- [Work to be completed] Below are entries. Reproduce exactly the lines between the line holding "Given: Open the Downloads menu in menu bar" and the line holding "The width and", inclusive, and only those.

- [Collected data entries]
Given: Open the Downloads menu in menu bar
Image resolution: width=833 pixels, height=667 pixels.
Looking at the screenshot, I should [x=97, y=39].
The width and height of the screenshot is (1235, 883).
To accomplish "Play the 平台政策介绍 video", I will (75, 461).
==
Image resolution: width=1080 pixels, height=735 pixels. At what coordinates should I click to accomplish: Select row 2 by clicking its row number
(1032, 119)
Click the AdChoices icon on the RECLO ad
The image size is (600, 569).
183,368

- [Answer below]
Given: Open the Downloads menu in menu bar
Image resolution: width=833 pixels, height=667 pixels.
Looking at the screenshot, I should [x=97, y=39].
The width and height of the screenshot is (1235, 883).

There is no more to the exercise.